Internetbetrug 13-Jähriger ergaunert 370.000 Euro


Durch den Verkauf von nicht existierenden Waren über verschiedene Internetshops hat ein junger Brite über mehr als drei Jahre insgesamt 370.000 Euro erschlichen. Das Geld gab er aus, um das Leben eines reichen Playboys zu führen.

Ein 13 Jahre alter Hochstapler aus Großbritannien hat sich mit einem Internetgeschäft umgerechnet fast 370.000 Euro erschwindelt und in Saus und Braus gelebt. Der Junge habe über drei Jahre nicht existierende Waren über das Internet verkauft, berichtete die Zeitung "Daily Mirror". Mit dem Gewinn habe er sich in Limousinen herumfahren lassen, habe Designerkleidung getragen und ließ sich Champagner nach Hause schicken. Inspiriert zu seiner Karriere als "Millionär" wurde er nach dem Bericht von Krimis und Filmen wie "Catch Me If You Can" mit Hollywood-Star Leonardo DiCaprio.

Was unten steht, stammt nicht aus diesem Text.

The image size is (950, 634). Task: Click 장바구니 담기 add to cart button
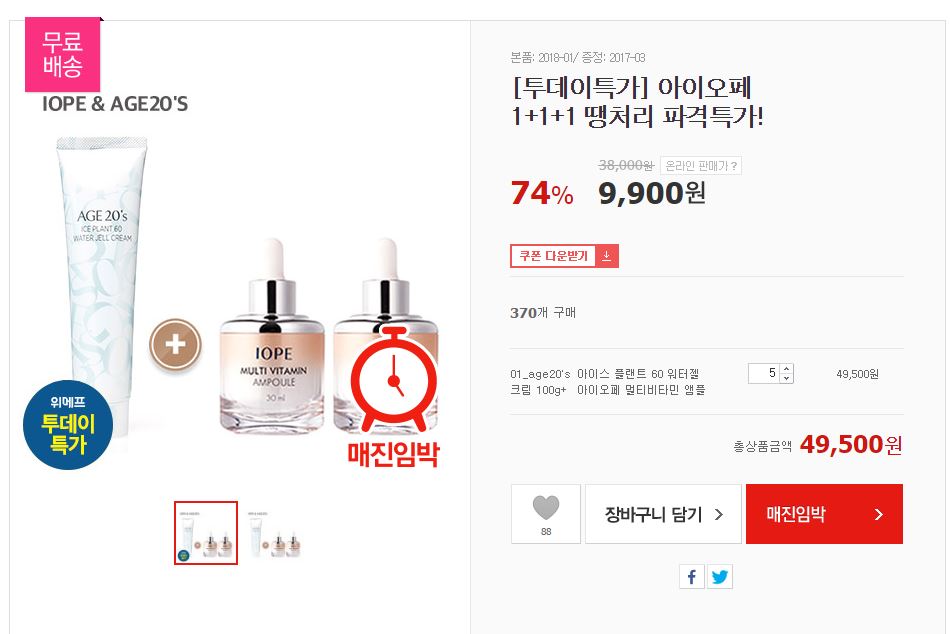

Der Jugendliche machte demnach teure "Geschäftsreisen" nach Paris und Schottland. In London mietete er Büros an, für die er auch Personal einstellte. Als ihn verärgerte Kunden auf die Schliche kam, habe er geantwortet: "Ich könnt mir nichts tun, ich bin minderjährig." Der heute 16-Jährige steht nun vor einem Gericht nahe London. Ihm droht eine Gefängnisstrafe.

Mit der Hochstapelei begann der Junge nach dem Tod seiner Mutter. Einen Teil seiner Erbschaft von rund 24.000 Euro investierte der laut "Daily Mirror" sehr wortgewandte Teenager in Krimis und andere Literatur, um die Erfolgsgeheimnisse von Hochstaplern zu studieren. In seinem ersten Internetshop bot er Flachbildschirme zu Schnäppchenpreisen an. Die Geräte existierten nicht. Schecks und Überweisungen kamen in solchen Mengen, dass er entschied, die Schule zu verlassen und sich der Full-Time-Betrügerei zu widmen. Er wechselte ständig Büros und Wohnungen, nicht ohne Mietschulden von vielen tausend Euro zu hinterlassen.